Entries supplied:
● ● ●

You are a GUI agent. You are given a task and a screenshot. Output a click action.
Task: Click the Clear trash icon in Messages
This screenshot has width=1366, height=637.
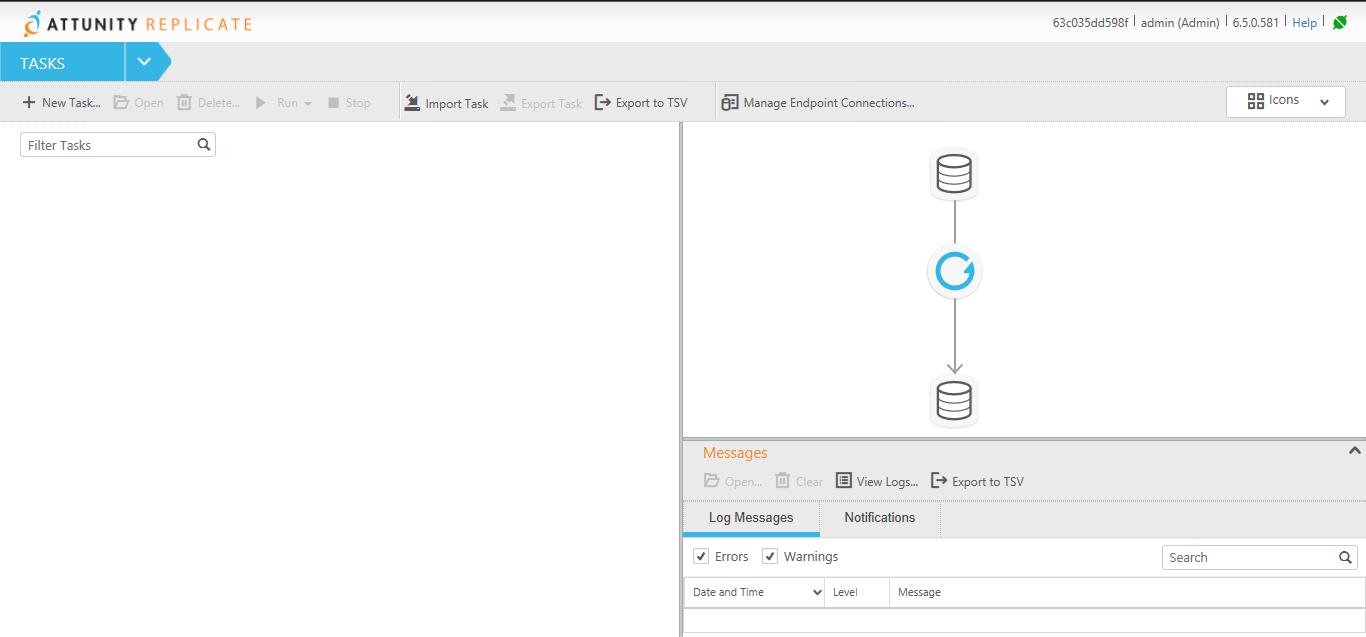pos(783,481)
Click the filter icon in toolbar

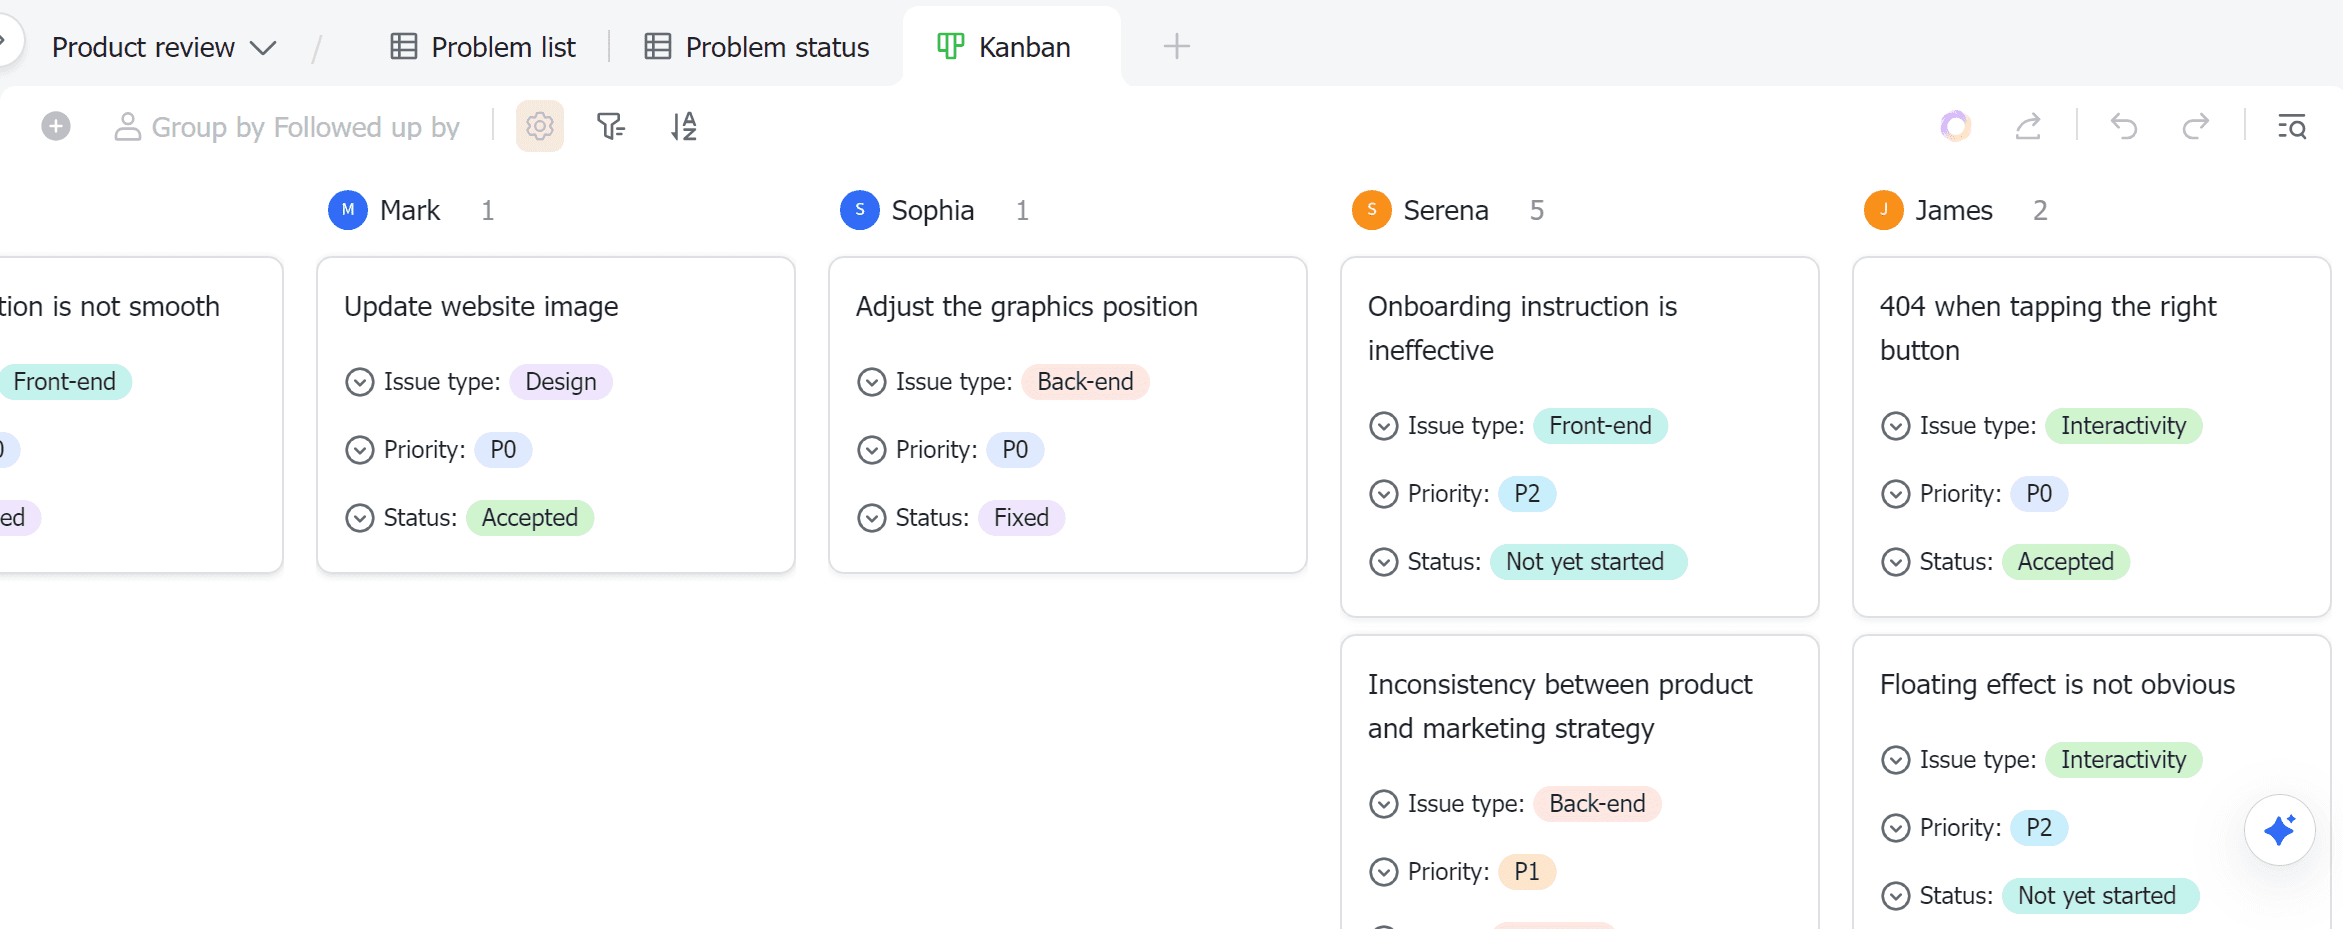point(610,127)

● ● ●

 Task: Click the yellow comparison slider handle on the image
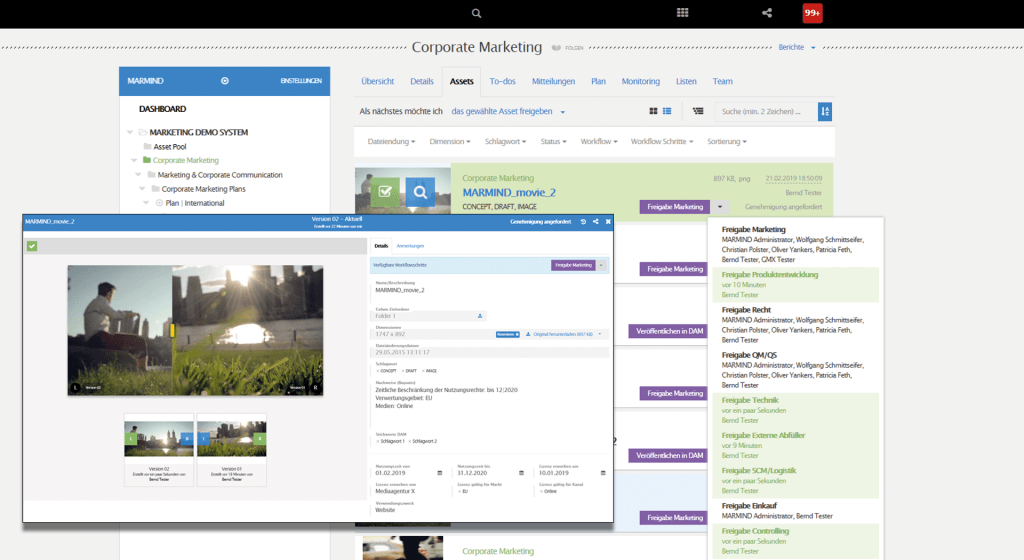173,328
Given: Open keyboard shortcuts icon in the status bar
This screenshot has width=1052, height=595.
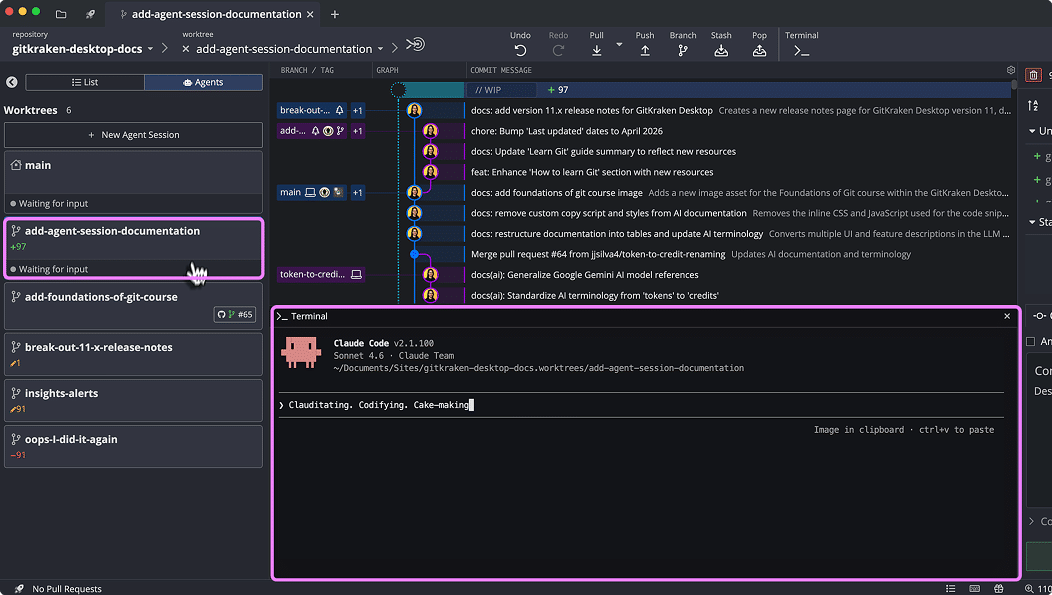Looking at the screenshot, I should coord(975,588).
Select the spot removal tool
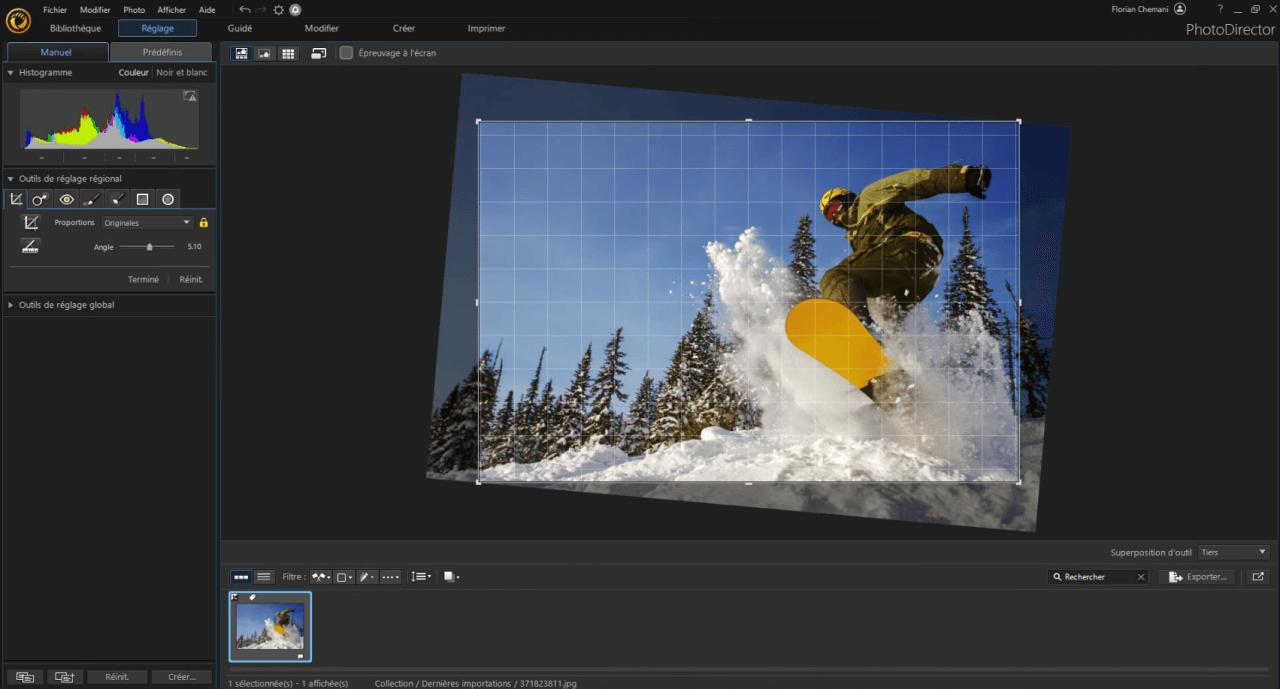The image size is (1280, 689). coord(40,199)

● ● ●

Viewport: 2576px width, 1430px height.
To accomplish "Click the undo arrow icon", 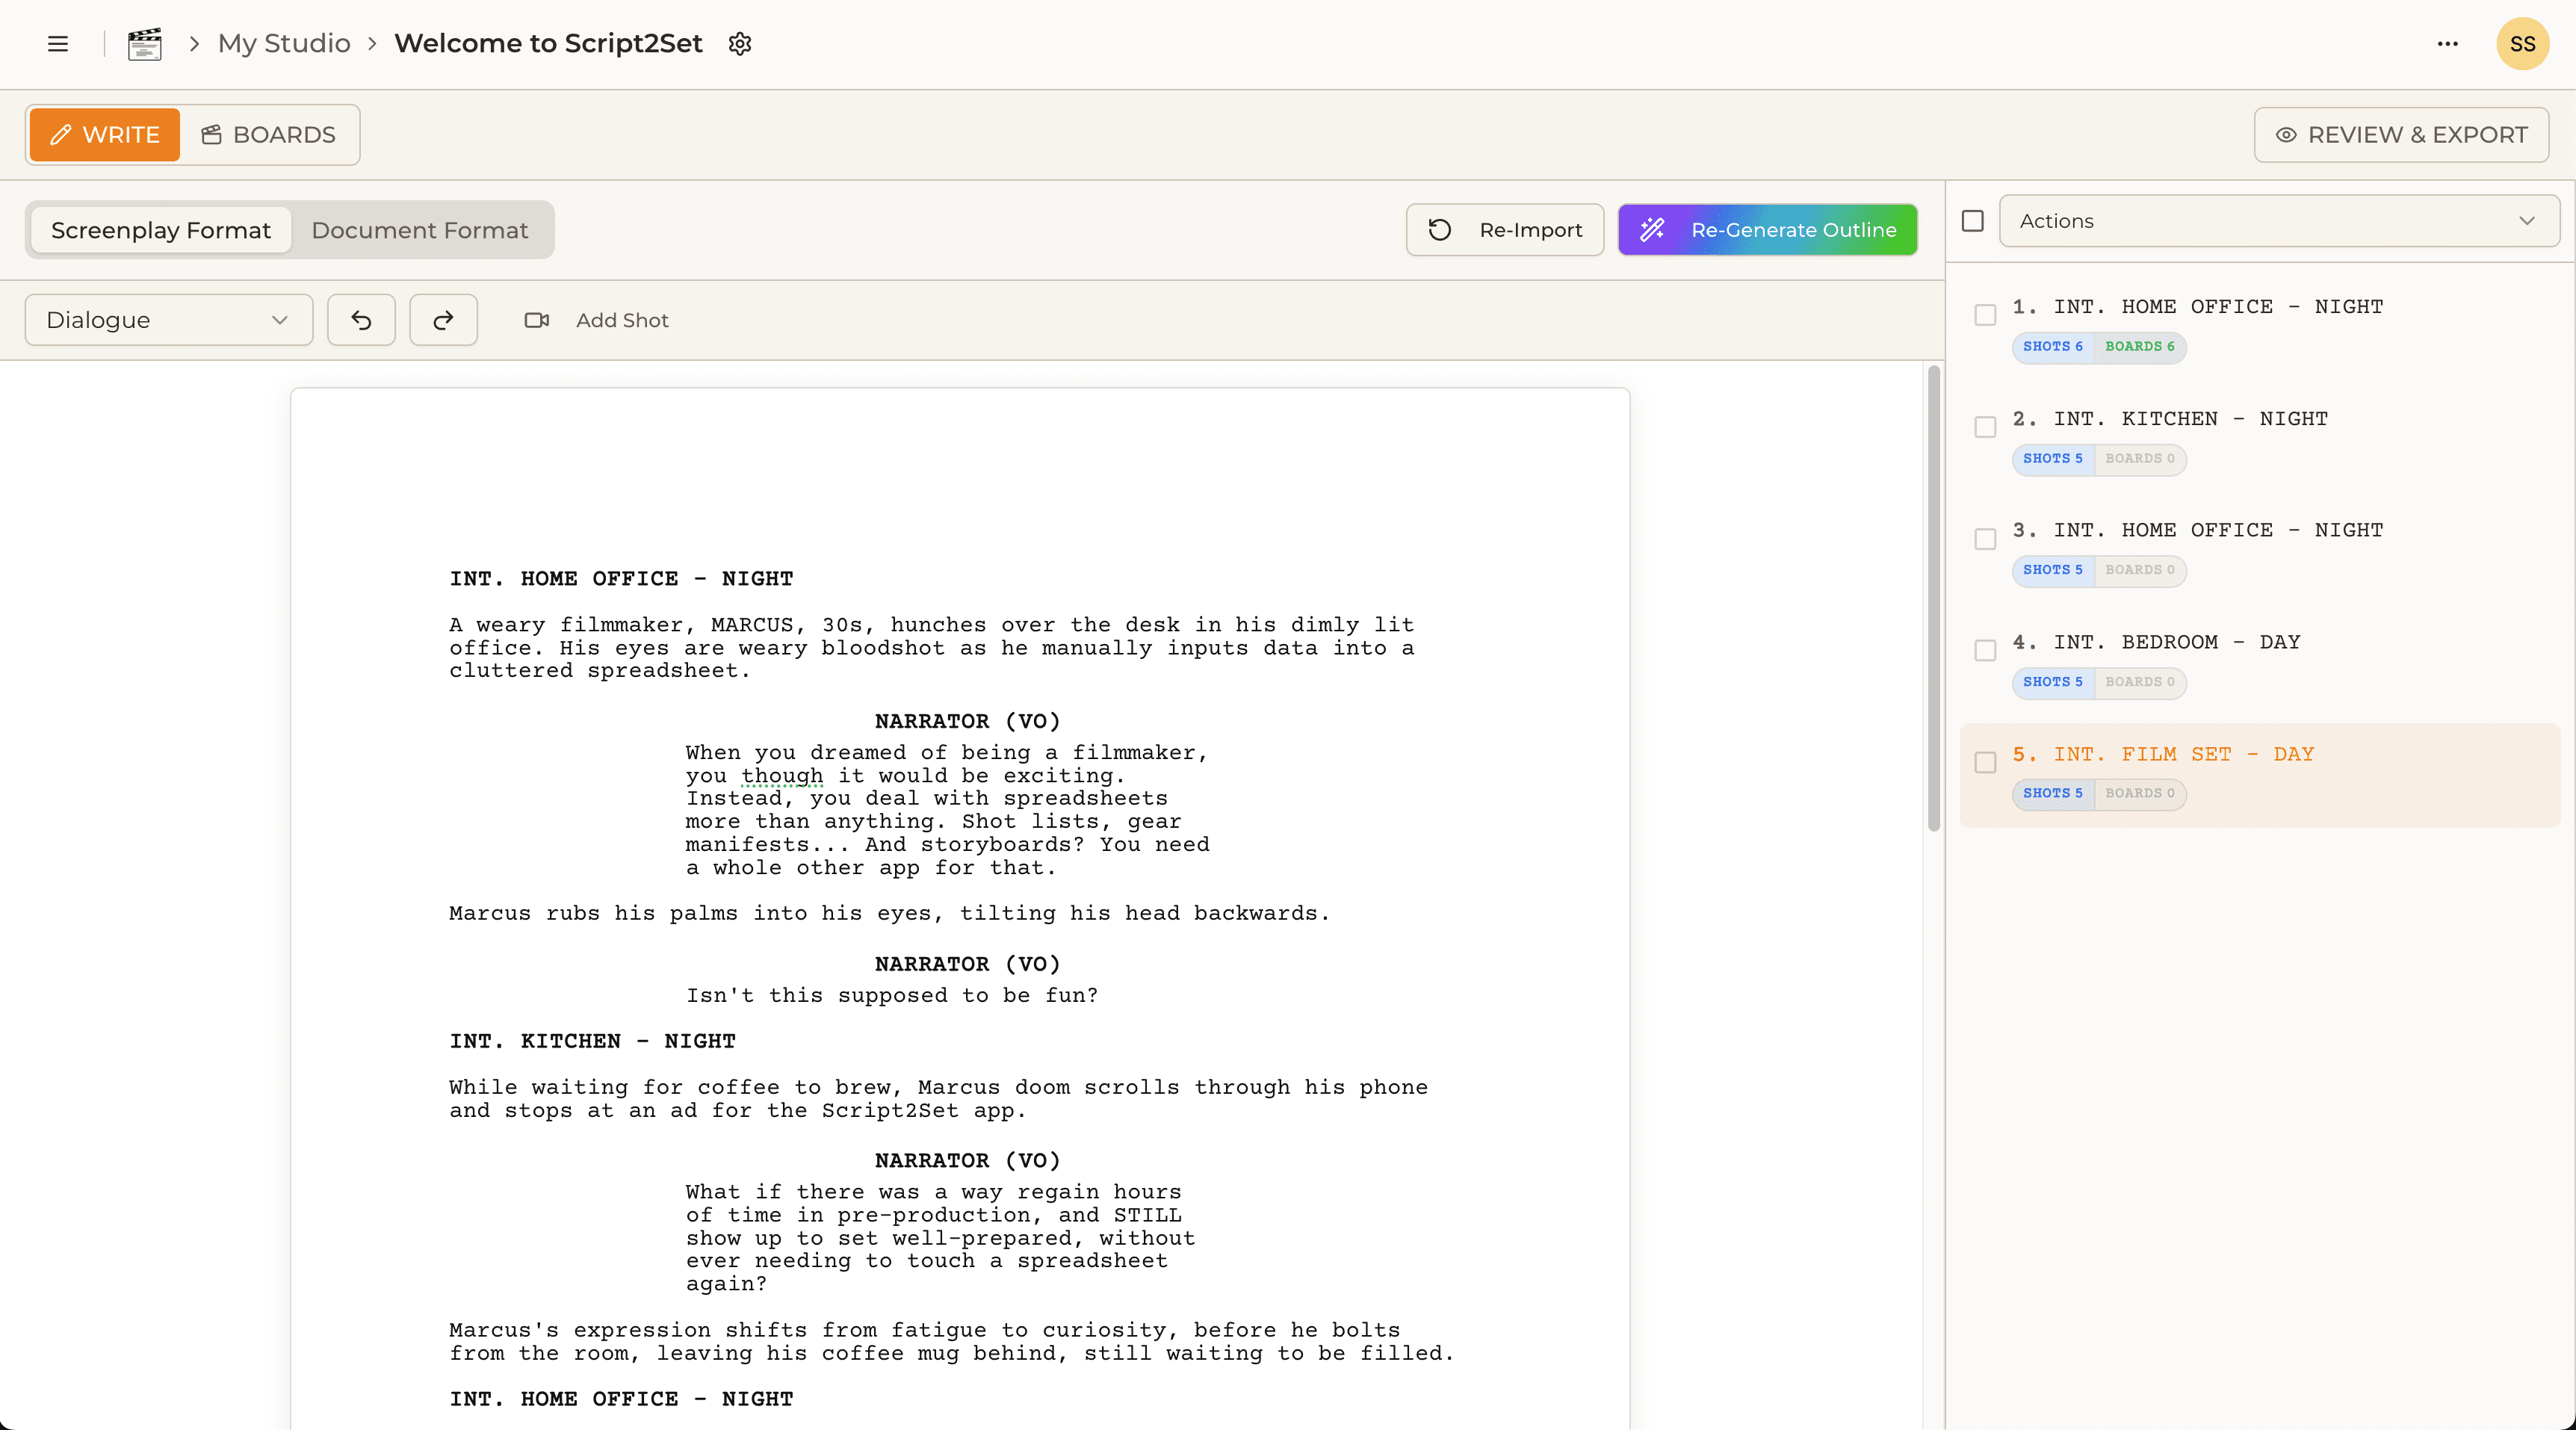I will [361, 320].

● ● ●

Objective:
Can you print the part of the listing that opens with the line containing "You are a GUI" and closes with the line containing "point(610,127)", reproducing each line exactly and leaving out the pictures?

Solution to this task:
You are a GUI agent. You are given a task and a screenshot. Output a click action.
Task: Click the Clear trash icon in Messages
This screenshot has width=1366, height=637.
pos(783,481)
Click the filter icon in toolbar

point(610,127)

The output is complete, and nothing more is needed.